#### Source data
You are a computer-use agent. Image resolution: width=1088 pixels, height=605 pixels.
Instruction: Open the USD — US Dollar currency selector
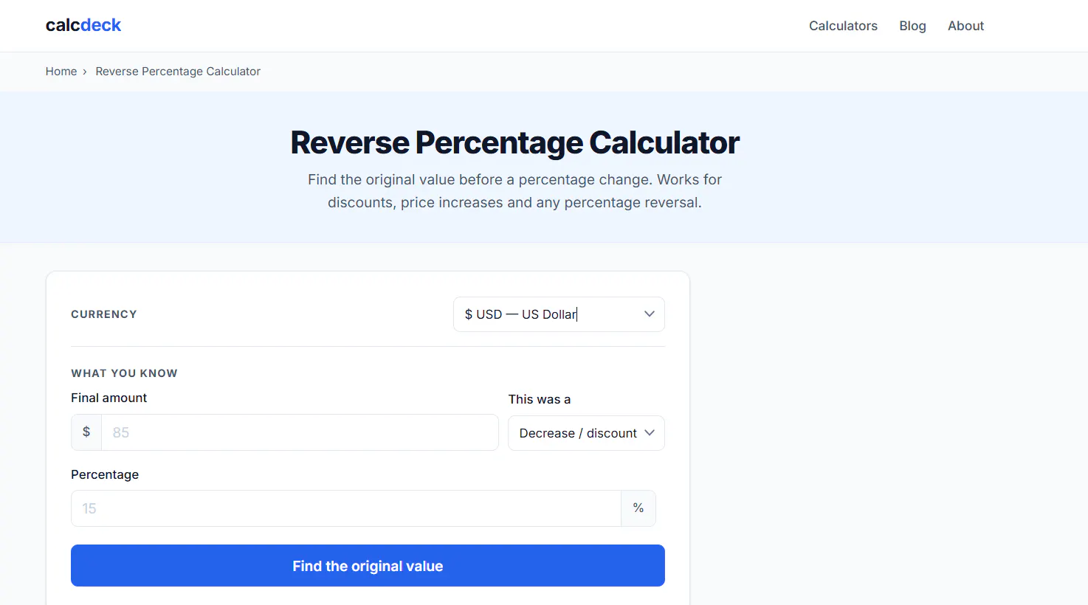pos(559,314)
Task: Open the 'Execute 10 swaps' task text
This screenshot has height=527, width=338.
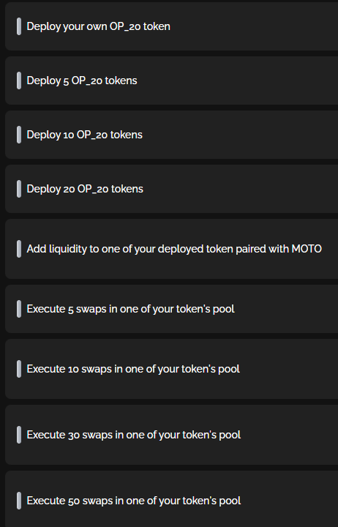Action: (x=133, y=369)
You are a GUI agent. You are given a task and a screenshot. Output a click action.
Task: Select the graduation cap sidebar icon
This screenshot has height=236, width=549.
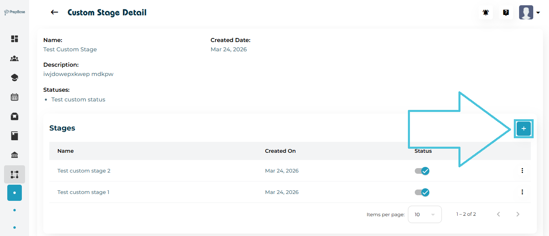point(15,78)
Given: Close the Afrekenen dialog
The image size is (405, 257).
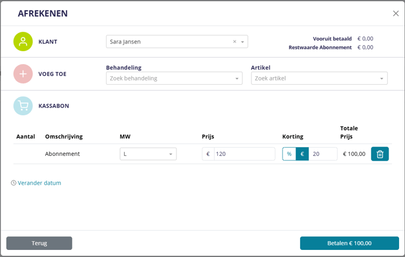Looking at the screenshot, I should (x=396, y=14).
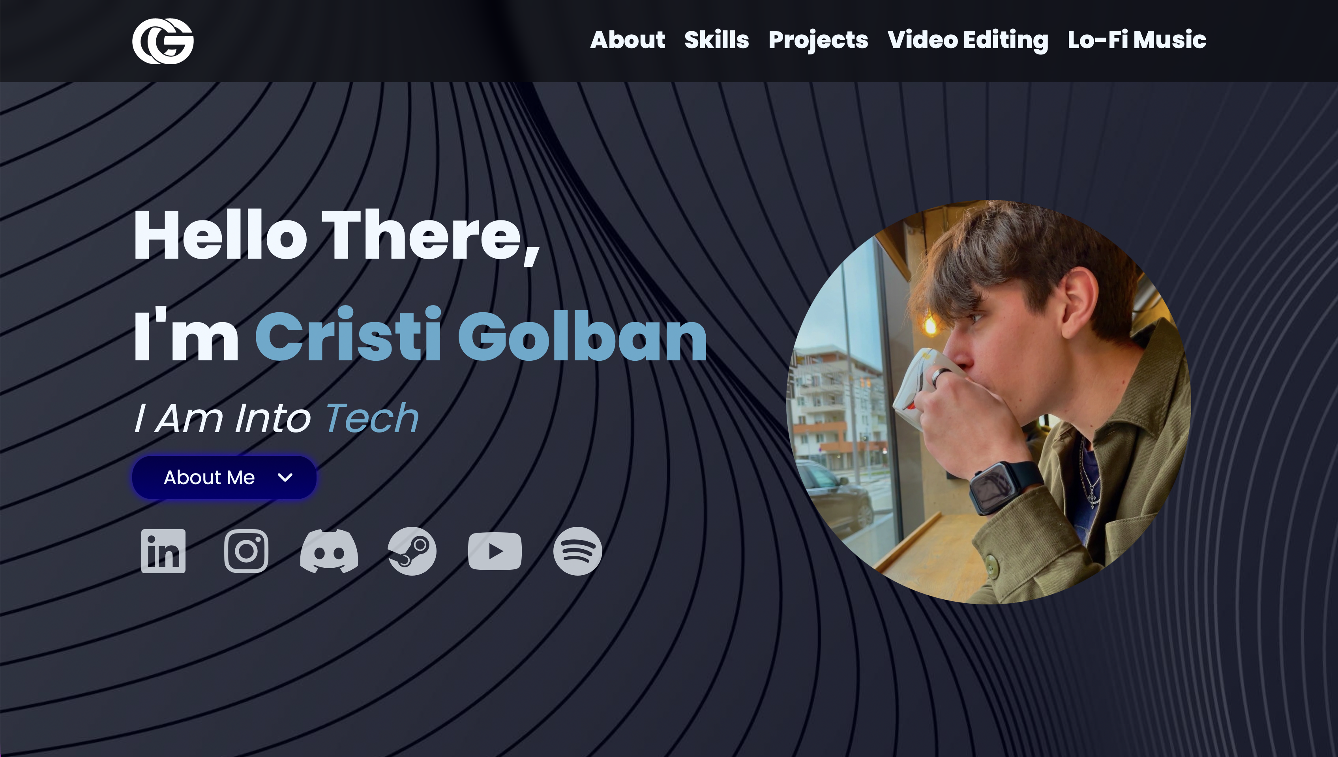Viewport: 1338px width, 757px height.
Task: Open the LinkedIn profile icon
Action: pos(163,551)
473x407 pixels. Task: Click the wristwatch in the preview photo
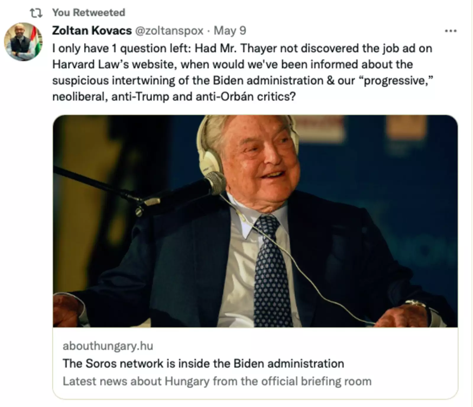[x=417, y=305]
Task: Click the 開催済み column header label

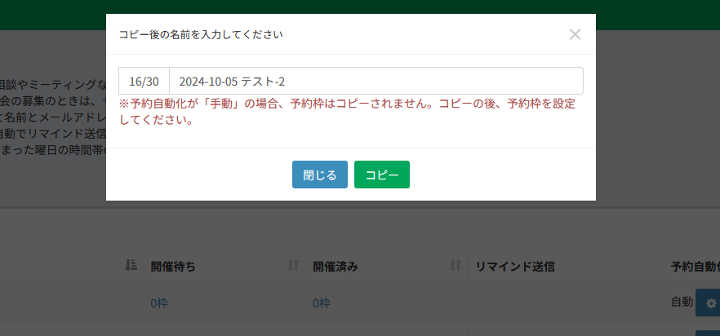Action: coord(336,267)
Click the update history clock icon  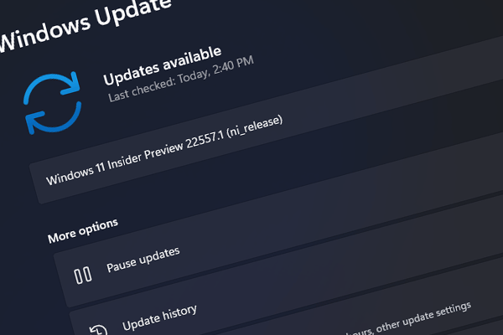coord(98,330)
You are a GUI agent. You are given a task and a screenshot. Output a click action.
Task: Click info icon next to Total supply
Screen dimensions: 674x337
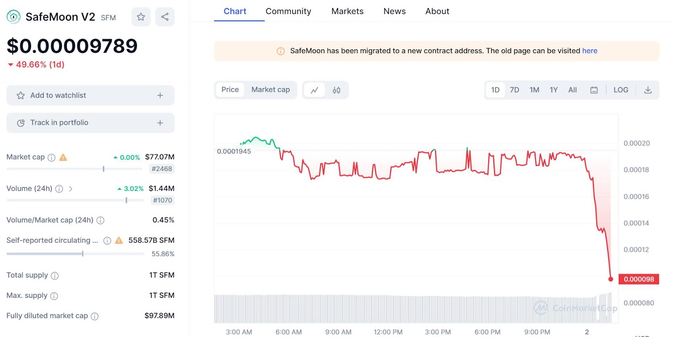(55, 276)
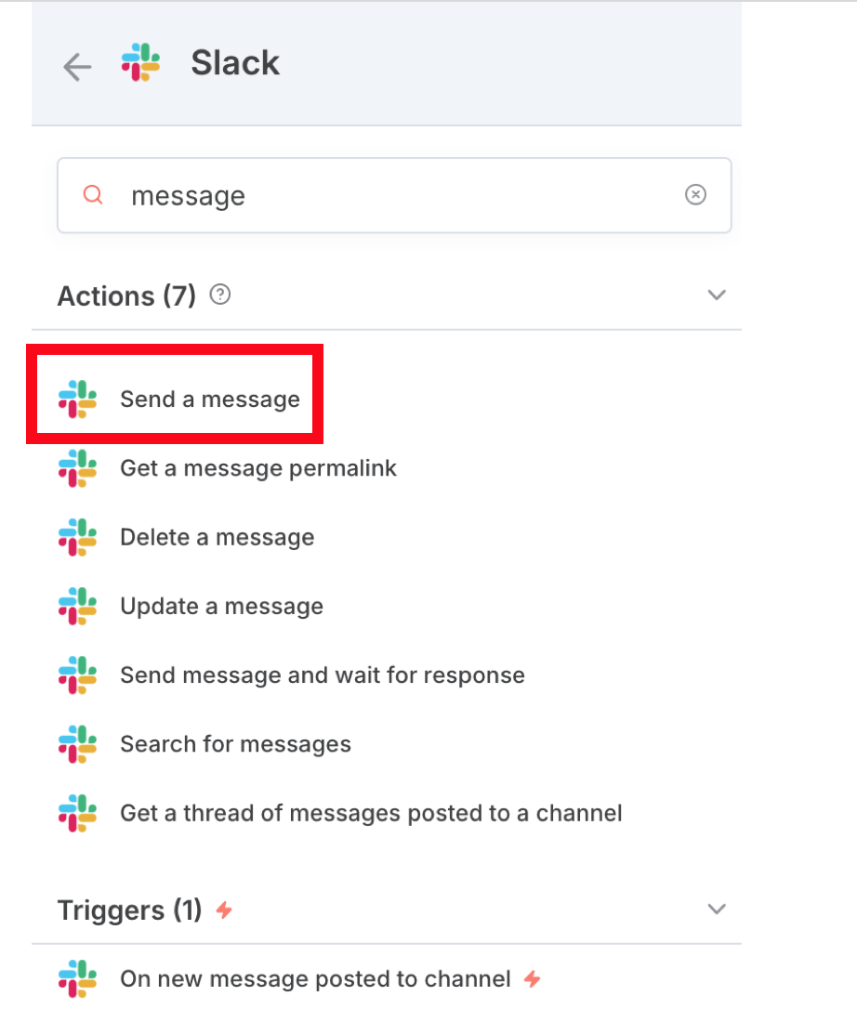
########
#### Source data
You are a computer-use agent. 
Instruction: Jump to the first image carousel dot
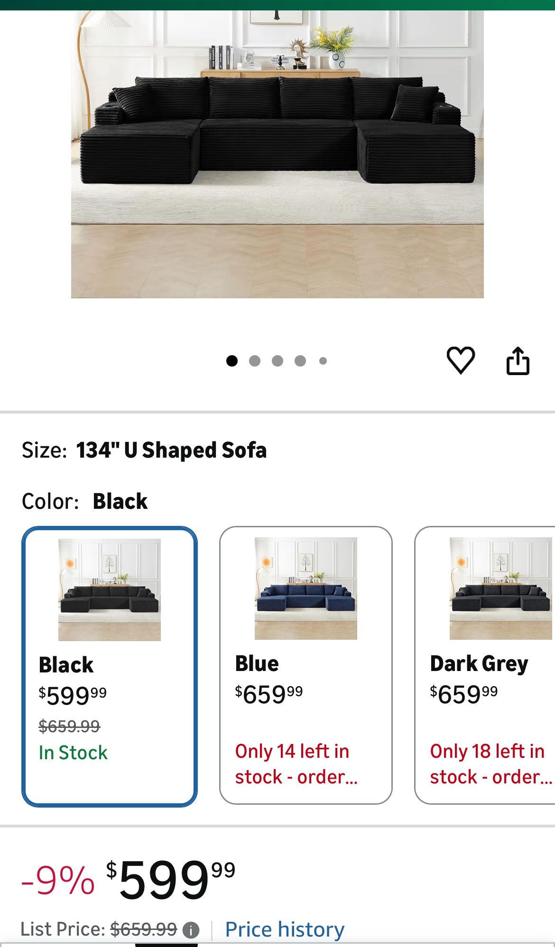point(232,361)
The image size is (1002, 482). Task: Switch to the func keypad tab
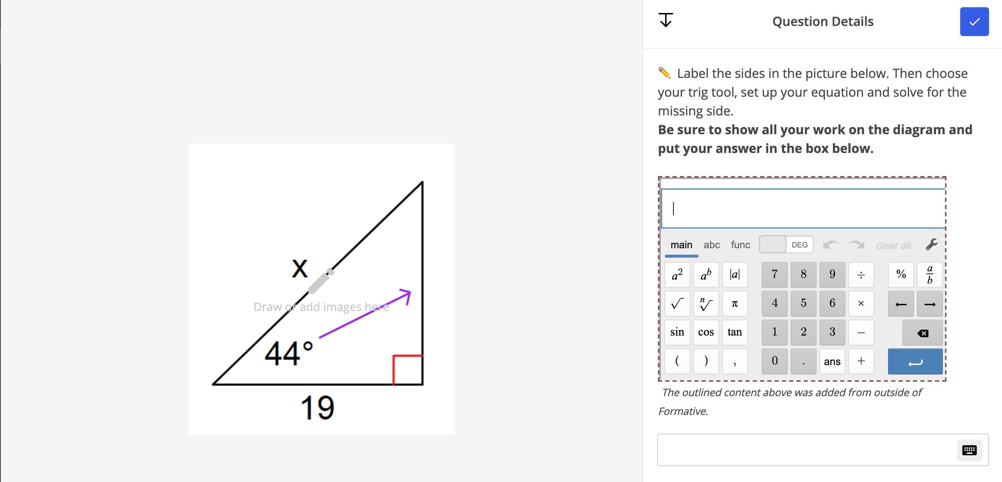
########
• **Your assignment**: Wherever the string "computer" occurs in a line of the listing above, count that line, and report only the total.

• **Response area**: 2